§ **EXERCISE DATA**:
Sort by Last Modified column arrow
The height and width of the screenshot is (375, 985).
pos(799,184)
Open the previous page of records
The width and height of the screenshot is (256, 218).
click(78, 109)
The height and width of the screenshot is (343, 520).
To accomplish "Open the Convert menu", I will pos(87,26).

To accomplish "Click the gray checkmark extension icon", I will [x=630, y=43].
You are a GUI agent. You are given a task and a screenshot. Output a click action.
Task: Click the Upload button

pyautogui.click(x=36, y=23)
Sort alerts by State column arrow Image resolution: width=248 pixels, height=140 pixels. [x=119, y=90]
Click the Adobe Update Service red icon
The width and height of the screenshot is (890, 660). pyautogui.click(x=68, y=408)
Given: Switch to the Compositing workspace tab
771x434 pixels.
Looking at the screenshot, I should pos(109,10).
--
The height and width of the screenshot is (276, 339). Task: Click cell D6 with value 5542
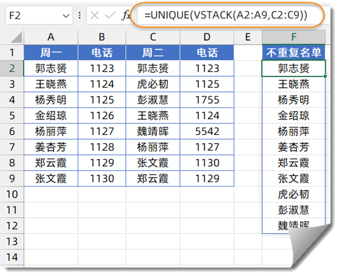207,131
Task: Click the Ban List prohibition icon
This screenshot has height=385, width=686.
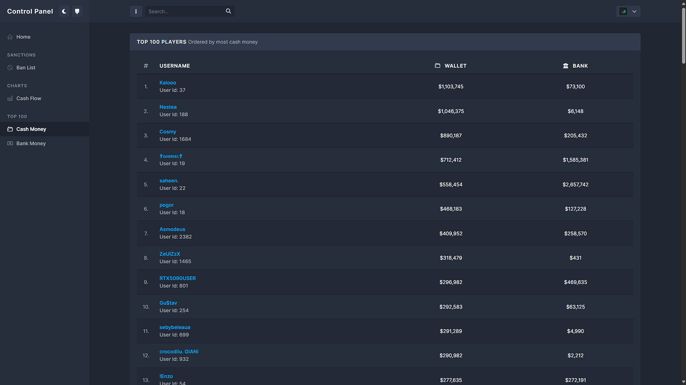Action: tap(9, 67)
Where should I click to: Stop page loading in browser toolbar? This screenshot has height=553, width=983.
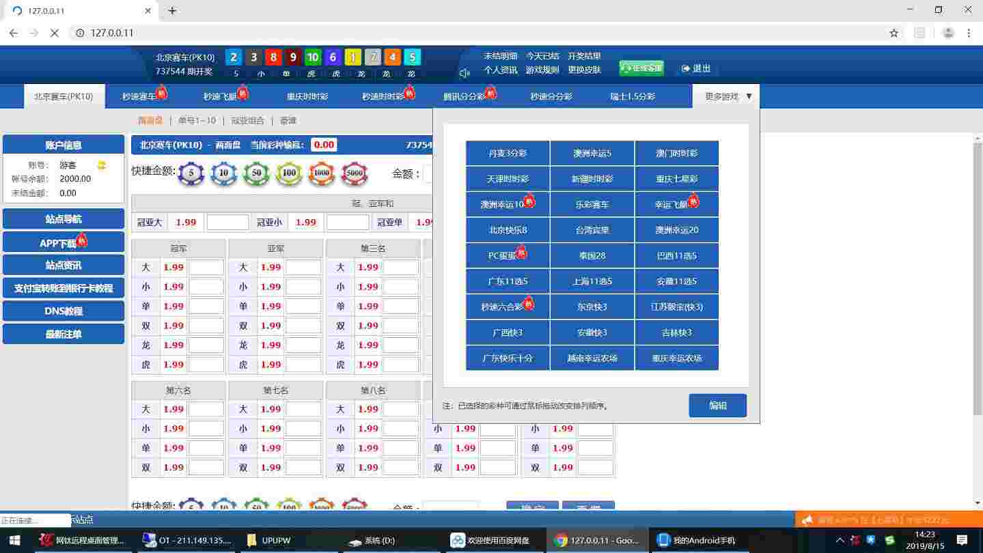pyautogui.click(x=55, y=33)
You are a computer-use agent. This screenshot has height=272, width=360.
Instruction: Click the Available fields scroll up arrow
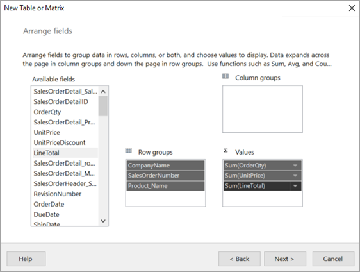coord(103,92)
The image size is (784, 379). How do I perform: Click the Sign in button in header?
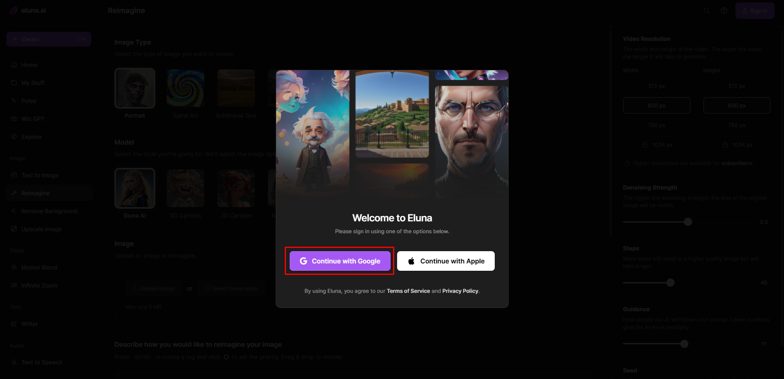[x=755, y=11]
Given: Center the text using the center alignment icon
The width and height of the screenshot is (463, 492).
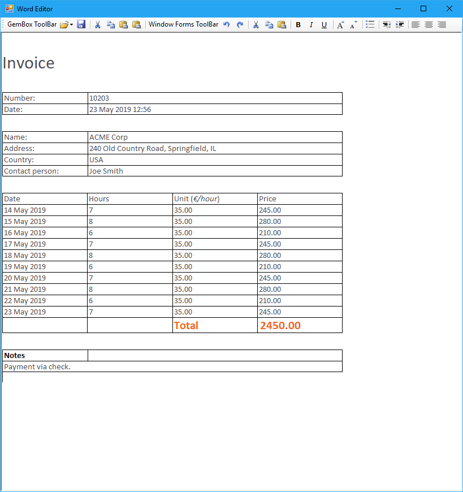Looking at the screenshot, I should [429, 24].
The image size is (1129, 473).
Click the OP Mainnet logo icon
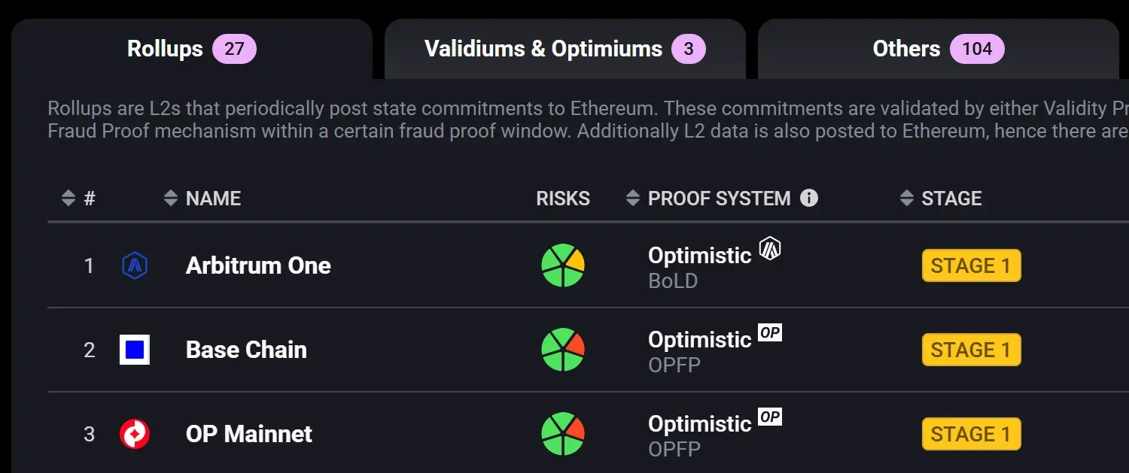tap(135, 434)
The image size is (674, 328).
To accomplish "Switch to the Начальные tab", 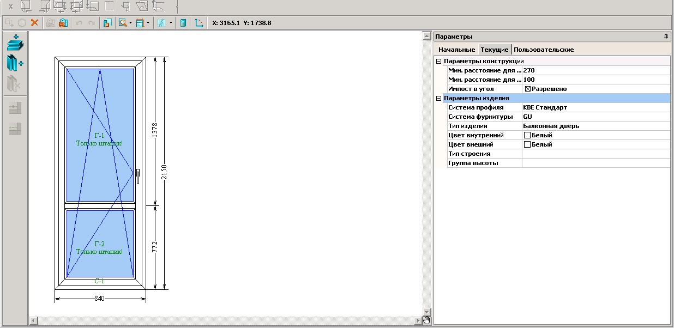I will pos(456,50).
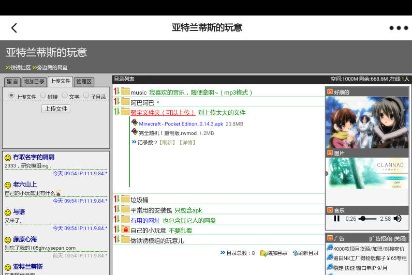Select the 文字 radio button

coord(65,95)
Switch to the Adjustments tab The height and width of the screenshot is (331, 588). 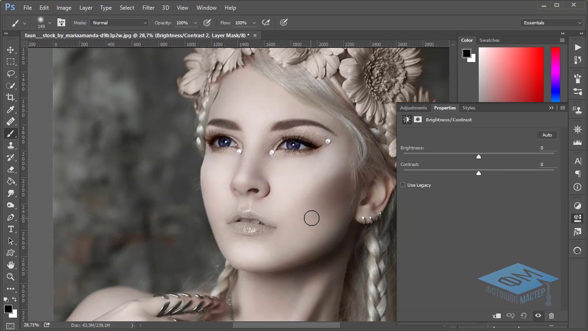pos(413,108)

§ **WHAT TO DO**: From the entries above, select each line containing the string "Open".

§ **ANSWER SECTION**:
Open the previous page of records
To accomplish "Open the Convert menu", I will pos(87,26).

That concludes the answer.